The already battered CNX IT index has lost another 14% this month, double the rate at which the rest of the market has fallen.
News flow from the US suggests that things are getting worse on the micro front, with companies cutting earnings targets and announcing large layoffs. Worse still, other economies such as Japan announced they were in recession.
Although the impact of all this wasn’t visible in the September quarter results of Indian IT firms, it won’t be long before their financials start getting impacted. Already, many firms have cut hiring targets in anticipation of a slowdown in demand.
But despite this act of prudence, margins of Indian IT companies are at considerable risk in this downturn. And this is not just because of the risk of a drop in billing rates.
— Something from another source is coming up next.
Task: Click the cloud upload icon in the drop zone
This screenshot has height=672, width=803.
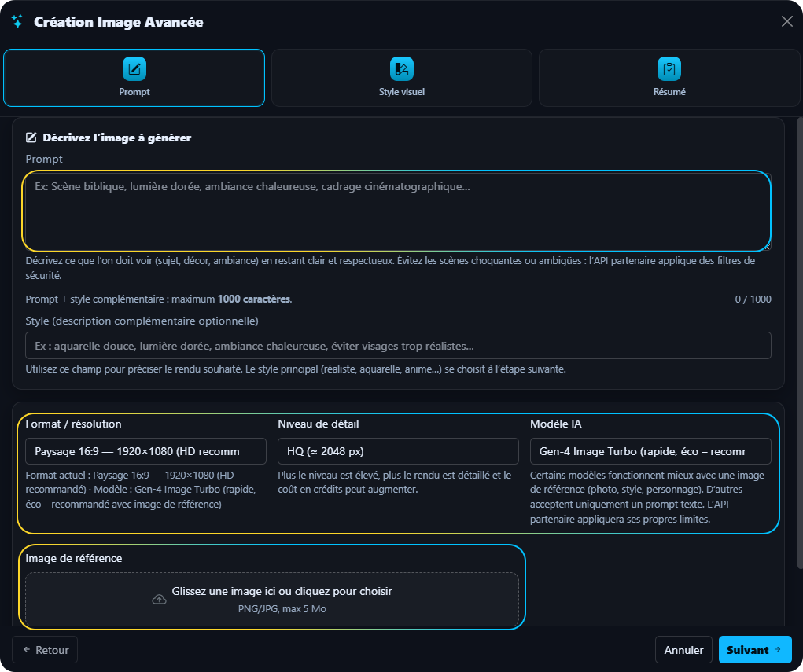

Analysts at Edelweiss Securities Ltd point out in a note to clients that Indian IT firms have a high cost structure, which will have a “not-so-pleasant consequence in times of a downturn”. People costs account for as much as 80-85% of operating costs, and even if one were to adjust for the fact that about one-fifth of these costs are variable in nature, it still implies that about three-fourths of the total operating cost is fixed or semi-fixed in nature.
For a company operating at a 20% margin and where three-fourths of the costs is fixed in nature, a 2% drop in revenues would lead to an 8% drop in profit just because of the above cost structure. In case any of a company’s clients go bust, IT firms would either need to quickly deploy its people in other projects or take the harsh measure of laying off people. The former option wouldn’t be easy to come by in the current economic environment, and laying off people would be a difficult call to take.
Under the circumstances, the downturn can be expected to result in a drop in profitability in the near term, and the situation would only get accentuated because of a possible drop in billing rates.